Q. My child has had strep throat before, and he has tics and/or OCD. Does that mean he has PANDAS?

A.
No. Many children have OCD and/or tics, and almost all school aged children get strep throat at some point in their lives. In fact, the average grade-school student will have 2 – 3 strep throat infections each year PANDAS is considered when there is a very close relationship between the abrupt onset or worsening or OCD and/or tics, and a preceding strep infection. If strep is found in conjunction with two or three episodes of OCD/tics, then it may be that the child has PANDAS

What to do if you suspect your child has PANDAS

  • Contact your pediatrician. Advocate for your child by being clear about what you want your doctor to do. In some cases, you may have to find a sympathetic doctor who is willing to learn about PANDAS. The PANDAS Clinic at NIMH may be willing to consult with doctors.
  • Have your pediatrician do a throat culture of group A B-hemolytic strep Ask that the specimen be cultured, not just the rapid test.
  • Your doctor may also do a blood test to assess elevated streptococcal antibodies (Anti-DNAse B and Antistreptolysin titers (ASO)).
  • You and/or your doctor can get information and treatment guidelines from the National Institute of Mental Health (www.nih.gov); type in PANDAS to access the appropriate link.
  • Contact the OC Foundation to help locate an expert in OCD in your area.
  • Have your child retested if there is a resurgence in OCD symptoms.

yes my son and best friend both have PANDAS< my son had scarlet fever and strep throat and deteriorated what felt like over night almost 2 years ago, which we have then seen a pattern with 3 other episodes, which gives him the dx of PANDAS, he gets very OCD over letter and turns extremely hyperlexic, his hand writing goes, he has melt downs over nothings, lots of tantrums, gets mean and will hurt his sisters for no reason etc. my aspie friend well get really depressed, and emotional, have melt downs, becomes unfunctionable, her immune system crashes and she will over night new allergies to the place she can barely eat. (she is an adult and it looks a bit different) she was previously dxed with tourettes which I pushed her to get tested as I saw it come and go like my son with his PANDAS flares and sure enough she tested positive, so now with treatment OLE (olive leaf extract) she is tic free as well.
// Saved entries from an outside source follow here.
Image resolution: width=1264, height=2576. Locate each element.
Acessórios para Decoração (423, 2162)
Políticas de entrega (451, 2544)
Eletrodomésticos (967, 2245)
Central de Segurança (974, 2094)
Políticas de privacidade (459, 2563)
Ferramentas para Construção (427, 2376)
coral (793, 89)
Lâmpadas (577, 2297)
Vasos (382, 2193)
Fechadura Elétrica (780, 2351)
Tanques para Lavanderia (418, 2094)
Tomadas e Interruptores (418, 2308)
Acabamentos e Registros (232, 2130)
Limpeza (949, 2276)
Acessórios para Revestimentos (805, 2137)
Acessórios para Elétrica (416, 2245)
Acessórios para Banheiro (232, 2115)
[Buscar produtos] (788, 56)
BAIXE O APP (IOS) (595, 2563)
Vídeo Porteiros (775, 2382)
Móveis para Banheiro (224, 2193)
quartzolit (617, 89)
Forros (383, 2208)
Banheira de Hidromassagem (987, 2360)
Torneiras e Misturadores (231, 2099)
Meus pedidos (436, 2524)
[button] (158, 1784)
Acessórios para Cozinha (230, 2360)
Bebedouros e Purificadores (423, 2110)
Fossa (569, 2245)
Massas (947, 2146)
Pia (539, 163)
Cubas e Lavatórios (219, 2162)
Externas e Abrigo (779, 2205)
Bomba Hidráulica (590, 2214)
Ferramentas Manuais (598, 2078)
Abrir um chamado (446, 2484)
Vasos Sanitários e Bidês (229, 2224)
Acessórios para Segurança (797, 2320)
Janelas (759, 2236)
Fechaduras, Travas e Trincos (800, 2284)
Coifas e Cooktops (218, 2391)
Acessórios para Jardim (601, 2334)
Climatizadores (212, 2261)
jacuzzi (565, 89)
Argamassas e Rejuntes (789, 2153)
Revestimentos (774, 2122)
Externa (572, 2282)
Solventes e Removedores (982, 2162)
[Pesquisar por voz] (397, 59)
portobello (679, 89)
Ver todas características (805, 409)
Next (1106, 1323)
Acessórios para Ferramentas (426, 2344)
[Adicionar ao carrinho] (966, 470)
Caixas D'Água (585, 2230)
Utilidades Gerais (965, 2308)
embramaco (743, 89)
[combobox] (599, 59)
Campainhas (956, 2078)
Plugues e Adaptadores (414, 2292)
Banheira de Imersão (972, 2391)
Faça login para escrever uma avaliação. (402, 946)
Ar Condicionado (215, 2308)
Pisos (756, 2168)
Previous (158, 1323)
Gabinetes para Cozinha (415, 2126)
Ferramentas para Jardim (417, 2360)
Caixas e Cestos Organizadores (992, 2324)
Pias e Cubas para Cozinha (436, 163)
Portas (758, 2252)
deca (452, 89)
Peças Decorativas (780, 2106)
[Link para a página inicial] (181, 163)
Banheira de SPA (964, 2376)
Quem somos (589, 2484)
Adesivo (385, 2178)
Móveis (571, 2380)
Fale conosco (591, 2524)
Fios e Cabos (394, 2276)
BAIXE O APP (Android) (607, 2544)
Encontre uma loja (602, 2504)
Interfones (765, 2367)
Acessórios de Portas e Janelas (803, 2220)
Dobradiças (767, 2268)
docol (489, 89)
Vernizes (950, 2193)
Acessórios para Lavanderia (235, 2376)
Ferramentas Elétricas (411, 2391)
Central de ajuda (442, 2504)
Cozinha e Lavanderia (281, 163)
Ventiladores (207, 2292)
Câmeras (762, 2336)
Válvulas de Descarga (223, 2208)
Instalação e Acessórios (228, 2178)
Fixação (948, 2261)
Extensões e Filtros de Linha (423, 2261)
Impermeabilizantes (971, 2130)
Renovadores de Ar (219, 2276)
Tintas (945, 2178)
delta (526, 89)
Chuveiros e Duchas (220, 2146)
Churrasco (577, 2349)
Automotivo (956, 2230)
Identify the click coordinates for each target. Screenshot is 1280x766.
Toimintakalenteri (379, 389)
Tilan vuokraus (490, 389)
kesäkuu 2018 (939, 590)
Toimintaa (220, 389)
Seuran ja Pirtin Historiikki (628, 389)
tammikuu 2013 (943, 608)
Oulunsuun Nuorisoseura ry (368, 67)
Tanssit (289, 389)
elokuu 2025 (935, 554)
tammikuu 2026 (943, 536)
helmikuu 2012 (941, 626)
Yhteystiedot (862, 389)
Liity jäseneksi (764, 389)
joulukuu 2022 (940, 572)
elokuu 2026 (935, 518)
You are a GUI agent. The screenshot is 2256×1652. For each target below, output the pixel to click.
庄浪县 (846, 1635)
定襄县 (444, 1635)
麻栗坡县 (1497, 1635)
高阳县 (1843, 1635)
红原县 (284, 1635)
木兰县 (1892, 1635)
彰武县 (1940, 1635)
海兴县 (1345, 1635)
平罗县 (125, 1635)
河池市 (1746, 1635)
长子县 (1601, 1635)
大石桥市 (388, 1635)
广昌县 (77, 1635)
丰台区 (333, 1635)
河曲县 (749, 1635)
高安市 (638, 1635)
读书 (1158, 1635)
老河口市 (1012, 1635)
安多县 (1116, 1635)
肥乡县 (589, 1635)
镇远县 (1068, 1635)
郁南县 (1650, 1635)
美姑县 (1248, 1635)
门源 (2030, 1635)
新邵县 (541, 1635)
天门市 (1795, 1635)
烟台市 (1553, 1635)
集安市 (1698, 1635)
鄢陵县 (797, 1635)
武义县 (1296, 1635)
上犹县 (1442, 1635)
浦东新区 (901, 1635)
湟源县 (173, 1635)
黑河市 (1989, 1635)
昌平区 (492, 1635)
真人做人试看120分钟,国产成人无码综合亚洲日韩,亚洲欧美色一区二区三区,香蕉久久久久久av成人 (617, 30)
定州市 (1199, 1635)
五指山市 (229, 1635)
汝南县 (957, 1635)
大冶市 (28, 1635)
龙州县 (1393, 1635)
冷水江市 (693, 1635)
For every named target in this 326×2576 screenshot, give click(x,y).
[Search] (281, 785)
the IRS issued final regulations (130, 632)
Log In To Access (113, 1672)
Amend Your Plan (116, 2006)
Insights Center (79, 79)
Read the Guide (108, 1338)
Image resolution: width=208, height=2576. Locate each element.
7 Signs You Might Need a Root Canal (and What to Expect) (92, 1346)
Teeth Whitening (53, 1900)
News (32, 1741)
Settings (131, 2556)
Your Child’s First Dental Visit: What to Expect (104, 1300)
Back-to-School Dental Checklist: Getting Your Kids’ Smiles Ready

She has the history of tons of strep infection as a child and being on spectrum as well but wasn't caught till this last year. So her pieces are coming together now.


MamaRita
by Group Owner on Sep. 19, 2008 at 8:27 AM

WOW Darlene, I have been painting all week & had not seen this post. Thanks so much for sharing all this info.

bow down

 "Though the path may be very different for each of us, we do have one very important thing in common and that is our unspoken love for our children and our determination to make a difference in their life."